Sustainable development is the precursor to smart growth and it has become the international blueprint for living in the 21st Century.

In 1992, at the Rio de Janeiro United Nations Conference on Environment and Development (UNCED) Earth Summit, Agenda 21* was introduced as the comprehensive global plan that would eradicate the communal threats of social, economic and environmental injustice. The plan was adopted by more than 178 governments including the United States of America. President George H. W. Bush pledged, on behalf of the American people, to commit to a plan of action that would be implemented in every area in which humans have an impact on the environment. To ensure “effective follow-up of UNCED,” and to provide assistance, the Commission on Sustainable Development (CSD) was created “to monitor and report on implementation of the agreements at the local, national, regional and international levels.”

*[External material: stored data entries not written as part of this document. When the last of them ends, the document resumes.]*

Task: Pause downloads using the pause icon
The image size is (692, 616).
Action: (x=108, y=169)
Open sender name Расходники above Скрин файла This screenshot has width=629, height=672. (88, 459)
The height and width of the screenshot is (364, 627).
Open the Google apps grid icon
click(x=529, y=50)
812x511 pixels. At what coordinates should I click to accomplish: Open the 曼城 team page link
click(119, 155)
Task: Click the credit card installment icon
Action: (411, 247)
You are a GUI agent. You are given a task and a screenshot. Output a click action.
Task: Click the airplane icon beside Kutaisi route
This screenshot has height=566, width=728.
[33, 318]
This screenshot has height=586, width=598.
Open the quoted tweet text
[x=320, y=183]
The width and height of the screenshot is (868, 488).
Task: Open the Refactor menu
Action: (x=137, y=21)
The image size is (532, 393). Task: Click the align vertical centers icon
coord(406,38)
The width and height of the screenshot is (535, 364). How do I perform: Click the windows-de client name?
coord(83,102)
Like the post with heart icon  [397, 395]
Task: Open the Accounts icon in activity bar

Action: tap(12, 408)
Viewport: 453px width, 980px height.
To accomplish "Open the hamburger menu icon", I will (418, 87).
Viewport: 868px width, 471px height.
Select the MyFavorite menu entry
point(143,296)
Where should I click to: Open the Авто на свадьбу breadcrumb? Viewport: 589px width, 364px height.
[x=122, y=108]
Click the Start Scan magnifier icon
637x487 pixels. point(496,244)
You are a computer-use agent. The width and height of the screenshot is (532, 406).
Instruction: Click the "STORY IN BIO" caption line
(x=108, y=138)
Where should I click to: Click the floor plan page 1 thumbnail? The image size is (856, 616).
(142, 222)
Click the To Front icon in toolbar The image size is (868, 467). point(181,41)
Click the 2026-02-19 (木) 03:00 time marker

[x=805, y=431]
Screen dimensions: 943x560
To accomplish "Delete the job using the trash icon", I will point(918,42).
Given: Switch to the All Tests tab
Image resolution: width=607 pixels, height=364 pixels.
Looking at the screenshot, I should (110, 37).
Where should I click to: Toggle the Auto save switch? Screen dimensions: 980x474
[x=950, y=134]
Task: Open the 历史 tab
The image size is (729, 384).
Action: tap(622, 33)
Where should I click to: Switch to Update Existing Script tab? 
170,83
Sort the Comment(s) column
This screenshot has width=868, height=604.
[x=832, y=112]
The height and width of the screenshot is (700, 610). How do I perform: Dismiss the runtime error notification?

In 1993, President Bill Clinton issued Executive Order No. 12852 and created the President’s Council on Sustainable Development. In addition to working with ‘Captains of Industry’, he contracted with the American Planning Association (APA,) an independent, non-profit educational organization that “provides leadership in the development of vital communities”, to create a blueprint for sustainable development and implementation strategies. The subsequent manual was called: Growing Smart and incorporated President Clinton’s request to develop “bold, new approaches to achieve our economic, environmental, and equity goals.” The blueprint which took seven years to complete became the legislative guidebook for local governments and was named: Sustainable America: The New Consensus.  By 1999, President Clinton and Vice President Al Gore had the framework they needed to address the “increasing public interest in “sprawl” and other land policy challenges.” With the support of the Clinton Administration, Al Gore spearheaded the Livability Agenda and the Lands Legacy Initiative. These new U.S. initiatives promoted the concept of Smart Growth. “The aim of the agenda [was] to help communities across America grow in ways that ensure[d] a high quality of life and strong, sustainable growth.”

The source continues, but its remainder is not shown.